Sunday, March 29, 2009

Communication

The other day I was giving someone a ride to work and, although I thought I had an idea as to the general area where we were headed, I was confirming my directions with him as we went. At one point, on a farm road going into the orchards, there was a “V” in front of us where our road split into two roads each branching slightly off the original trajectory.

Approaching the “V” at a decent speed I casually asked to confirm that we wanted to go left. To this inquiry my companion quickly replied with a twinge of alarm in his thick Russian accent, “No! Straight!”. With his “No” registering in my brain first, I began breaking and turning onto the other branch at which point he again emphasized with even more alarm “Straight! Straight!”

Thinking about the miscommunication as I proceeded to school, I realized that both of us had said some rather foolish things that seemed quite clear to ourselves. In asking if we should turn left, I had no intentions of steering my car into the fence that was directly to our left and I am quite confident that he wasn’t asking me to drive straight into the boulder marking the middle of the “V” for which we were aimed. Yet in my mind the idea of taking the left branch (as opposed to the right branch) made perfect sense.

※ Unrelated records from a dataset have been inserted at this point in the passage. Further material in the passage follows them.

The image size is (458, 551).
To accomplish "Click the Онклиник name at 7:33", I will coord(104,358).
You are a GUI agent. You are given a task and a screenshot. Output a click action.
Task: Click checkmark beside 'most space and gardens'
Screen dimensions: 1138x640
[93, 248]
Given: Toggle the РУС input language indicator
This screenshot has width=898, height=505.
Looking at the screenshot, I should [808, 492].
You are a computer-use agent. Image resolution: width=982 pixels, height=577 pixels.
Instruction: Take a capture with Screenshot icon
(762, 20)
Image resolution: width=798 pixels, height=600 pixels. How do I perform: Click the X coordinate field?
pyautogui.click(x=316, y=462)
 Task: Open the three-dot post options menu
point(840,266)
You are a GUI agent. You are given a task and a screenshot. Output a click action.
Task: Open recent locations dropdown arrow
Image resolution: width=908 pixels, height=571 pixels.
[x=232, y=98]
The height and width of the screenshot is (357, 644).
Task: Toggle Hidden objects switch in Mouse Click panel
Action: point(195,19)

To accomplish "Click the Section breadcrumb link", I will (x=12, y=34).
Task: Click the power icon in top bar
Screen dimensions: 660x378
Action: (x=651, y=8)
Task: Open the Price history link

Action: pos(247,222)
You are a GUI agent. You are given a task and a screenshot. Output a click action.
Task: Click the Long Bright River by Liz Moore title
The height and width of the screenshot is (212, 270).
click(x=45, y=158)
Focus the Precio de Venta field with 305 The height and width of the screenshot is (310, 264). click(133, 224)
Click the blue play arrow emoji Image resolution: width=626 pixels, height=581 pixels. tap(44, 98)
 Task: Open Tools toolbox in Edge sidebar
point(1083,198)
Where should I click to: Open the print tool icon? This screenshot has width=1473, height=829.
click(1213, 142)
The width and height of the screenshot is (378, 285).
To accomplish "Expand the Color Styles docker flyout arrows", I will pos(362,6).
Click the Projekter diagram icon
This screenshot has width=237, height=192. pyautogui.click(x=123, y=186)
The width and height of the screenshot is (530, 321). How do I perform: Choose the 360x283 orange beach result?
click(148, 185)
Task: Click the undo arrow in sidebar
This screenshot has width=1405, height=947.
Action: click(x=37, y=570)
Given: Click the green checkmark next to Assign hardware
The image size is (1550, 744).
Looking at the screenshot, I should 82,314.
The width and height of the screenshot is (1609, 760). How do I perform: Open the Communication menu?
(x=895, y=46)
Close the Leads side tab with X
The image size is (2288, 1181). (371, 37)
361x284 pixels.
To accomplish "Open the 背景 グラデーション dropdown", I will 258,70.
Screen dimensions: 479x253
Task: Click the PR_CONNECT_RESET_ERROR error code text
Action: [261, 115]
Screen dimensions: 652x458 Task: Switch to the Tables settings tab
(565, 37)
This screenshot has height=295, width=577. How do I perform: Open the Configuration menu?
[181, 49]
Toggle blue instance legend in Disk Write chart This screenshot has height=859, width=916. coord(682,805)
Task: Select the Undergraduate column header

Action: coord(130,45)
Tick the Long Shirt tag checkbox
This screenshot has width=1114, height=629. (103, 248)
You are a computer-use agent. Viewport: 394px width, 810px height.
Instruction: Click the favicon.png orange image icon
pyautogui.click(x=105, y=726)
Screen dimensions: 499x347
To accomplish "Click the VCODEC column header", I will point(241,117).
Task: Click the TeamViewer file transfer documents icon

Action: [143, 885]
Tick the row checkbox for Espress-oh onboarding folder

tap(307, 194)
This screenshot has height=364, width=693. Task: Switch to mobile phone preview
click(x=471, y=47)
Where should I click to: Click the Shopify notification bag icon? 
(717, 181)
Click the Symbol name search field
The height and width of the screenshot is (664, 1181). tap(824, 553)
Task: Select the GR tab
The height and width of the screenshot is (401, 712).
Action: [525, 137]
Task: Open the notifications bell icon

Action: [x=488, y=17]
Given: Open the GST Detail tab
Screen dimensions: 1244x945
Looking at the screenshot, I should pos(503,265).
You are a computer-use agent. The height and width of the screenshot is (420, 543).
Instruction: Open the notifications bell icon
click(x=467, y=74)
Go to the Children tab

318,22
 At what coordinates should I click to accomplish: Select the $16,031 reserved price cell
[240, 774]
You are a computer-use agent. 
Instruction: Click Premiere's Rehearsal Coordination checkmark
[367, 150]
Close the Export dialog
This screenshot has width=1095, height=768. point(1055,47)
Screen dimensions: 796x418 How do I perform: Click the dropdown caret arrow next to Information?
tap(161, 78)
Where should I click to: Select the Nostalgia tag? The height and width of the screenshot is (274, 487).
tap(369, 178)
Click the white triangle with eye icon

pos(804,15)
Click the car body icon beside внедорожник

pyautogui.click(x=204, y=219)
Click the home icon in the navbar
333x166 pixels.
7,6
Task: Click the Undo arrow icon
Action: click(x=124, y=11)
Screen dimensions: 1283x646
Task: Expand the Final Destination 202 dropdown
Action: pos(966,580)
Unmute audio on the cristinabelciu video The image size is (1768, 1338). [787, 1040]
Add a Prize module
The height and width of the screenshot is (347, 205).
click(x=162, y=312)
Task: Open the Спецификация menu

Likewise with him, as the road we wanted was nearly straight in front of us.

If we can misunderstand each other concerning something that is directly in front of both parties involved, and there are only two real options, how are we supposed to communicate concerning more complicated things?

1 comments:

Christy Joy said...

Very carefully because communication is the foundation of human interaction... but with enough freedom to be real.